• TEXTABSCHNITT:

··········

Taucher hatten zwar Teile des Treibnetzes entfernen können, aber dadurch bekam der gefangene Wal wieder so viel Bewegungsfreiheit, dass die Arbeit für die menschlichen Helfer zu gefährlich wurde – darum haben sie diesen Pottwal “Fury” getauft. Pottwale suchen niemals die Nähe von Menschen, wie etwa die neugierigen Buckelwale, sondern halten eher Abstand. Fühlen Sie sich in die Enge getrieben, tauchen sie einfach ab – sie sind Tieftaucher und können pro Minute Hundert Meter sinken oder steigen.  Sie lassen sich nur sehr schwierig oder auch gar nicht aus einem Netz befreien.
Auch in diesem Fall mussten die Taucher sich zurückziehen. “Diese verdammten Treibnetze richten so viel Schaden an. Ich habe seit 36 Stunden nicht geschlafen … die Taucher haben es geschafft, Teile des Netzes zu entfernen, aber dann bewegte sich der Wal wieder und es wurde zu gefährlich” erklärte die Biologin Monica Blasi gegenüber der Presse. Allerdings haben sie an Furys Schwanz noch ein Licht befestigt, um den Kontakt halten zu können und hoffentlich zu einem späteren Zeitpunkt auch noch den Rest des Netzes entfernen zu können.

Erst vor drei Wochen hatte die Küstenwache vor den Liparischen (Äolischen) Inseln im Tyrrhenischen Meer schon einem einen Pottwal aus einem Netz befreit. In diesem Jahr haben sie bereits illegale und aufgebene Netze von insgesamt mehr als 100 Kilometer Länge aus dem Meer gefischt und haben ihre Anstrengungen gegen illegale Fischerei verstärkt. Treibnetzfischerei ist seit 1992 per UN-Resolution für die Hochseefischerei verboten, die EU hatte das Verbot erst 2002 in ihren Gewässern durchgesetzt. Illegal läuft diese Form der Fischerei, die als Todeswand eine Schneise der Verwüstung zieht und vollkommen unselektiv alle Meeresbewohner abfischt aber weiterhin betrieben – auch in italienischen Gewässern. Außerdem sind Geisternetze ein großes Problem – aufgegebene, noch im Meer schwimmende Netze bleiben mit ihren stabilen Kunststoffgeweben noch lange als Stellwände des Todes im Meer, viele Tiere können sich noch darin verfangen. Die Zielart für diese Treibnetzfischerei ist vor allem Schwertfisch – mit dem Verzehr auf Mittelmeer-Schwertfisch schützt man auch Wale.

··········

• ARBEITSAUFTRAG 1: Seit welchem Jahr ist die Treibnetzfischerei laut dem Text über den Pottwal per UN-Resolution für die Hochseefischerei verboten?
• ARBEITSAUFTRAG 2: Schreiben Sie den Text über den Pottwal von „Taucher hatten zwar“ bis „einem Netz befreien.“ neu und setzen Sie dabei „Delfine“ an die Stelle von „Buckelwale“.
Verwenden Sie nur den Text über den Pottwal.

[Gespeicherte Einträge]
··········

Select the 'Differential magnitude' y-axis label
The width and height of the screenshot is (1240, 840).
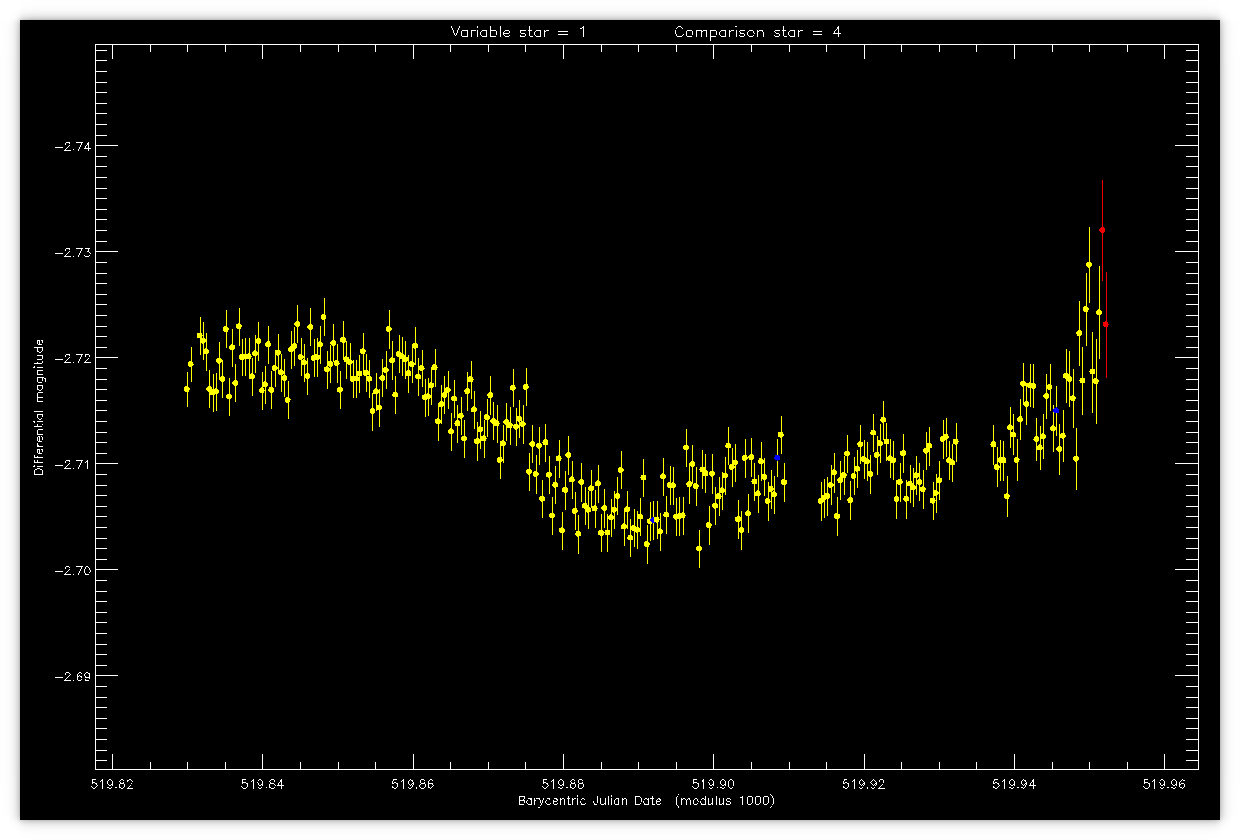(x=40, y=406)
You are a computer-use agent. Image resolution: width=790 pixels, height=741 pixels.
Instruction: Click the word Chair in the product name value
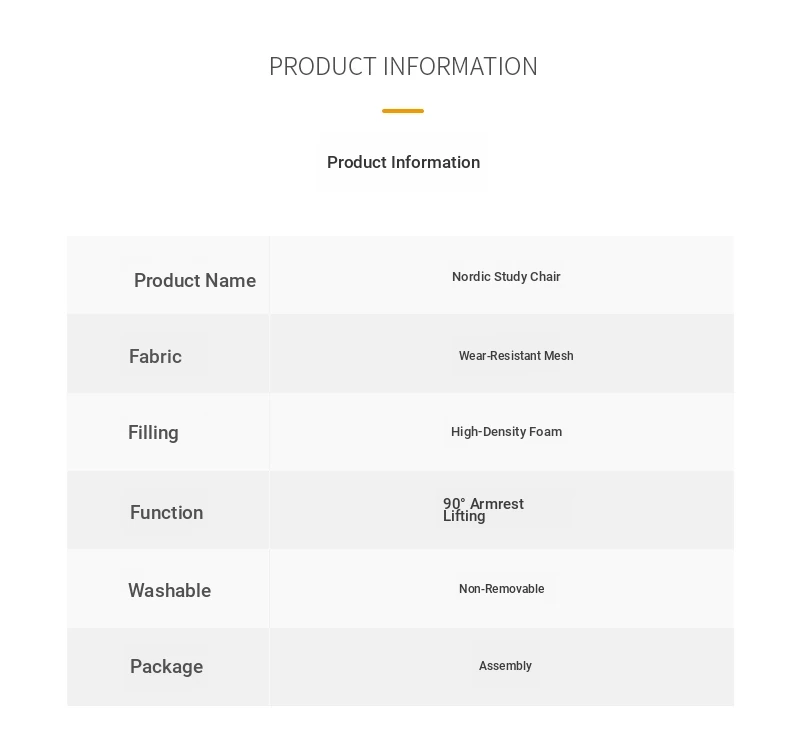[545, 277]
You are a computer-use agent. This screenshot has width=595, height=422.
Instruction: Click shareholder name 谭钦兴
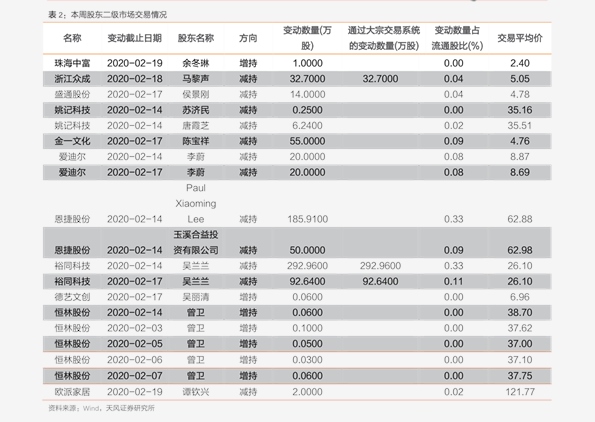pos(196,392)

··········

• IHRE LÖSUNG 1: Seit 1992.

• IHRE LÖSUNG 2:
Taucher hatten zwar Teile des Treibnetzes entfernen können, aber dadurch bekam der gefangene Wal wieder so viel Bewegungsfreiheit, dass die Arbeit für die menschlichen Helfer zu gefährlich wurde – darum haben sie diesen Pottwal “Fury” getauft. Pottwale suchen niemals die Nähe von Menschen, wie etwa die neugierigen Delfine, sondern halten eher Abstand. Fühlen Sie sich in die Enge getrieben, tauchen sie einfach ab – sie sind Tieftaucher und können pro Minute Hundert Meter sinken oder steigen.  Sie lassen sich nur sehr schwierig oder auch gar nicht aus einem Netz befreien.